## EXERCISE
Do any lines in the data below contain "computer"? If so, copy every one of them.
DATA SECTION Block Start
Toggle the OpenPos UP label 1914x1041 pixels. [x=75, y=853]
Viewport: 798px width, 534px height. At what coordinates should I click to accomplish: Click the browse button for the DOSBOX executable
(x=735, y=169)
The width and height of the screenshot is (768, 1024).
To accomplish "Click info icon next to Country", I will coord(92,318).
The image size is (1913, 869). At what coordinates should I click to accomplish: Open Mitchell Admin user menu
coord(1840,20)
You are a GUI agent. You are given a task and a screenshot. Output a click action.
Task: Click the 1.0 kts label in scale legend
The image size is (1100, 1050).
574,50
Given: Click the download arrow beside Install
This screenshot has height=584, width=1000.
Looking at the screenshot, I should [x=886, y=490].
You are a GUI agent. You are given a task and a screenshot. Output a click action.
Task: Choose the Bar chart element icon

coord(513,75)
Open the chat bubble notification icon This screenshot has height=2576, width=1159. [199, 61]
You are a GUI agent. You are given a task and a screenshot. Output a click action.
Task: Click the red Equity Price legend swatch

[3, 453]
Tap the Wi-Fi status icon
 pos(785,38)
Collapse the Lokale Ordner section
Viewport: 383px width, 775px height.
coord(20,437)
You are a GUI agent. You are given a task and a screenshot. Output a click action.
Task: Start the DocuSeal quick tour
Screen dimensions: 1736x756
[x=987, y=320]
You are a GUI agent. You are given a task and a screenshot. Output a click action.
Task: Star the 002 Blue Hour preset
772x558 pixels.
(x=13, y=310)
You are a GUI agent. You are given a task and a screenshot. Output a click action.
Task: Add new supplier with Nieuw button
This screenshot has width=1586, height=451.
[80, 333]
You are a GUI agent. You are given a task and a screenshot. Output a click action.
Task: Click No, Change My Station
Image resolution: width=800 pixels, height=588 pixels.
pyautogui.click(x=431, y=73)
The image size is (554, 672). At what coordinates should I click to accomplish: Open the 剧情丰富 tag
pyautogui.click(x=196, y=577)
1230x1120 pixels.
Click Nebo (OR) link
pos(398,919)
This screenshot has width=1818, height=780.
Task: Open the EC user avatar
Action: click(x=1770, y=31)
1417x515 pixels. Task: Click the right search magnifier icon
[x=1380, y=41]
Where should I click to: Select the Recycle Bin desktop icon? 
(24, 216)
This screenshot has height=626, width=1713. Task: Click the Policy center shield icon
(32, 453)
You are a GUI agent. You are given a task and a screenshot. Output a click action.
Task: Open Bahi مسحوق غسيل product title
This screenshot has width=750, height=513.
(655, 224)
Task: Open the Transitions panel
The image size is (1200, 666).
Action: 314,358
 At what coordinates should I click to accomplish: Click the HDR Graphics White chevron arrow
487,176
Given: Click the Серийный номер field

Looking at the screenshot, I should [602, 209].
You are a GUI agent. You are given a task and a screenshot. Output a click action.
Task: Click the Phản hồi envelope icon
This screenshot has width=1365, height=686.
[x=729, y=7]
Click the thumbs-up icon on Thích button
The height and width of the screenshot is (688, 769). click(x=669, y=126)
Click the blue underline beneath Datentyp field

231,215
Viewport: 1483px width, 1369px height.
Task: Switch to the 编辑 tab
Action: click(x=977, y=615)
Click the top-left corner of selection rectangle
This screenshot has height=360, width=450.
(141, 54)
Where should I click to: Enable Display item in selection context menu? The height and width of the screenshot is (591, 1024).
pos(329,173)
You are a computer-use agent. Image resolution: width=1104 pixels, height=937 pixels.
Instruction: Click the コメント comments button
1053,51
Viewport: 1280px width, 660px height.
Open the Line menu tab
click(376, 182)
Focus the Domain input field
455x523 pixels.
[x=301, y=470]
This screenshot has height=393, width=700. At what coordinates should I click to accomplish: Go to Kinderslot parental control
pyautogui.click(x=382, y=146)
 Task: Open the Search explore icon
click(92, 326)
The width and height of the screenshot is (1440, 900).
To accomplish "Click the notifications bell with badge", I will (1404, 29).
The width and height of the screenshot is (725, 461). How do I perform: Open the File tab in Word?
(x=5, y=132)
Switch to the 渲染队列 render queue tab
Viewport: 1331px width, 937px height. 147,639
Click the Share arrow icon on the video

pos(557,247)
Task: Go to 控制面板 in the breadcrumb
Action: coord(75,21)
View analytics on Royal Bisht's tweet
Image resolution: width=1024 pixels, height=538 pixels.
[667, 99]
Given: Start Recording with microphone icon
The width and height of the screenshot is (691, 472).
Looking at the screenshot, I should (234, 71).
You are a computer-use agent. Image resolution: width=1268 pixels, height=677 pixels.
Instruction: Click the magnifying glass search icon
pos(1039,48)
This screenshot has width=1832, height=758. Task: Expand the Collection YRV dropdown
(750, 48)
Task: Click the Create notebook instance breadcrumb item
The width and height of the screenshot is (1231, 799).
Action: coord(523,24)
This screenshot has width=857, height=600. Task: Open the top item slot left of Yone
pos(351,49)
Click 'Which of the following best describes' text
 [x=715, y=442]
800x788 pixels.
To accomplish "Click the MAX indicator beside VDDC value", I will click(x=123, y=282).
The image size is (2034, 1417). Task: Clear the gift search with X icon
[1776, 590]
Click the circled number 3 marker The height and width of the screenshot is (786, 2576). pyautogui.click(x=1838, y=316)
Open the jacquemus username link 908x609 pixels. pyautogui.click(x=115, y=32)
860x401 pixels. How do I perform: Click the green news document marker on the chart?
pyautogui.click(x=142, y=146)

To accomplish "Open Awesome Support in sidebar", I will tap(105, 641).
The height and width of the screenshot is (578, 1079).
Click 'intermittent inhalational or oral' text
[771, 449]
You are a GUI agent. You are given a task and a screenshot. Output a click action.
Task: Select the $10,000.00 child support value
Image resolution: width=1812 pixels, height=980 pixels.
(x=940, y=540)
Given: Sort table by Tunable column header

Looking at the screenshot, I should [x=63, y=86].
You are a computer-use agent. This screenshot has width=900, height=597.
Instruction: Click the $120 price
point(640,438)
DATA SECTION Block End
## RESPONSE AREA
You are a computer-use agent. Image resolution: width=1104 pixels, height=937 pixels.
You are a computer-use agent. Image resolution: width=1268 pixels, height=677 pixels.
You are a computer-use agent. This screenshot has width=900, height=597.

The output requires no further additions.